DATA FOR THIS EXERCISE:
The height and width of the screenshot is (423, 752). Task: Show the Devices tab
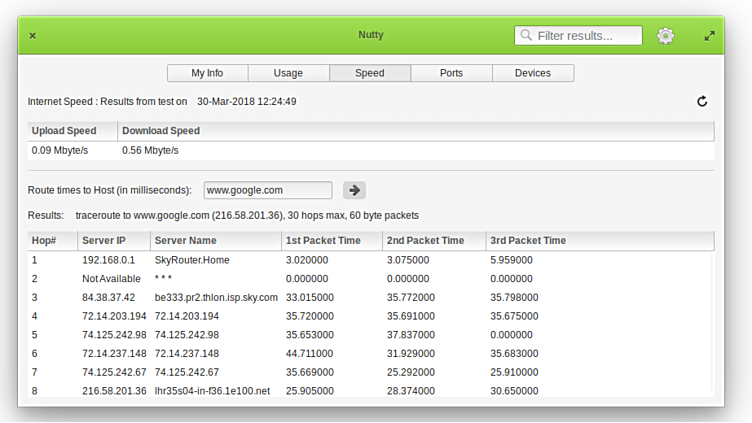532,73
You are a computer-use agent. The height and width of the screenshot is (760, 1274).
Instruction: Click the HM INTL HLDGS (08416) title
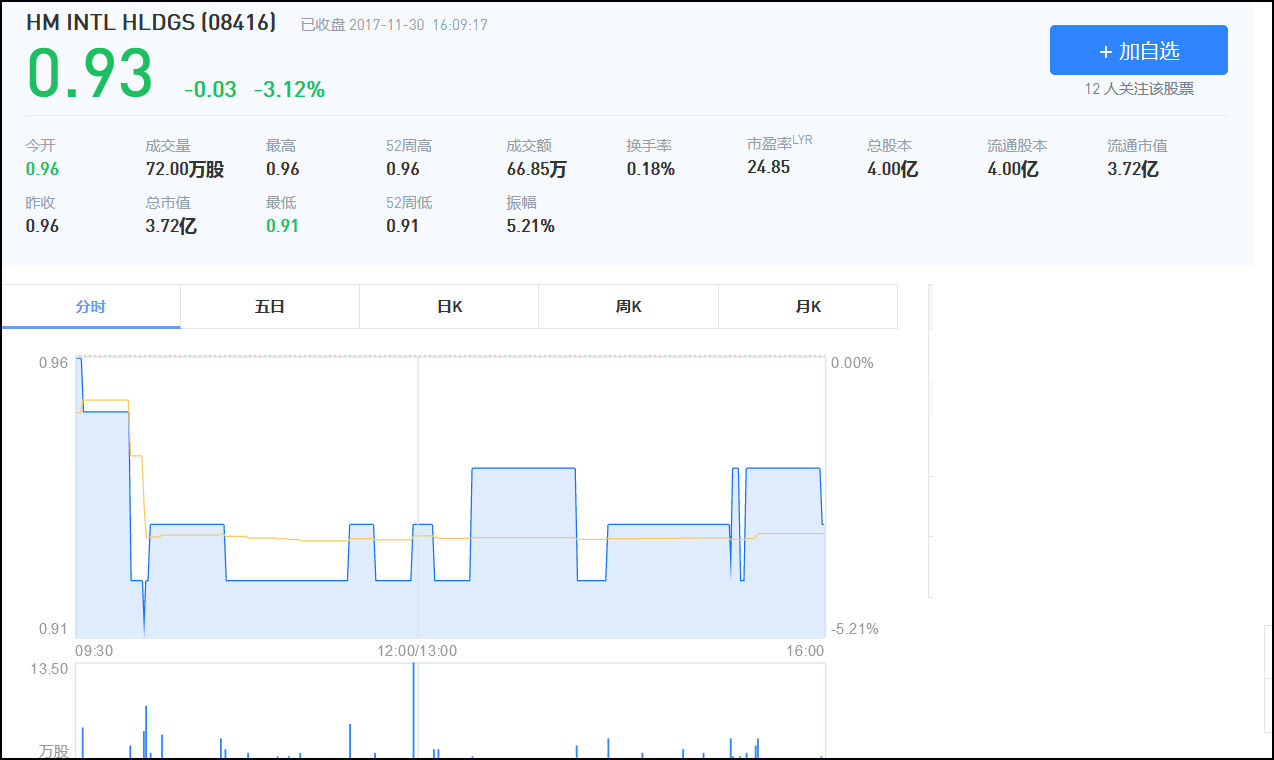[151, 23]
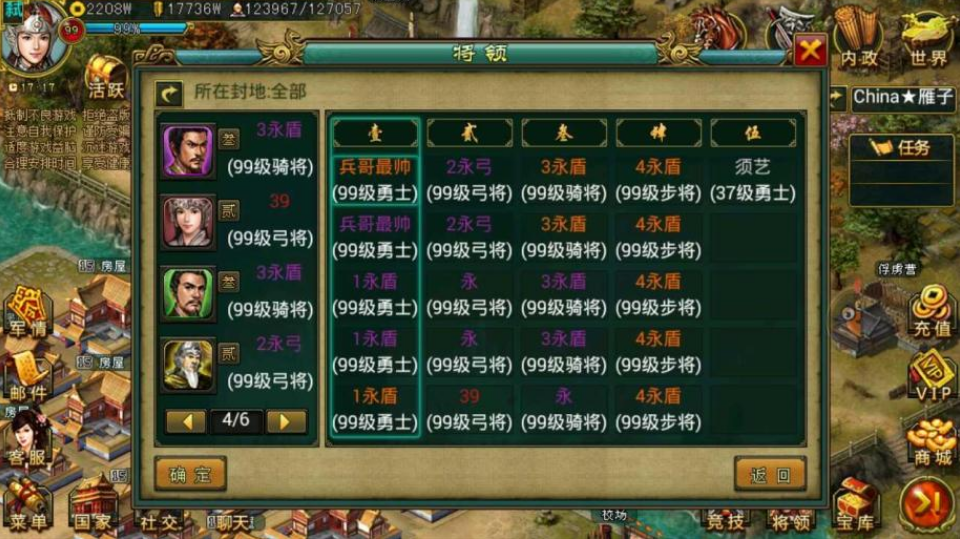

WHAT THIS TASK INVOLVES: Retype exactly the lines above, starting at the line containing "You are a computer-use" and ending with the last line, both included; leave out the pictures.

RESPONSE BOX:
You are a computer-use agent. The height and width of the screenshot is (760, 1274).
Instruction: Click the HM INTL HLDGS (08416) title
[151, 23]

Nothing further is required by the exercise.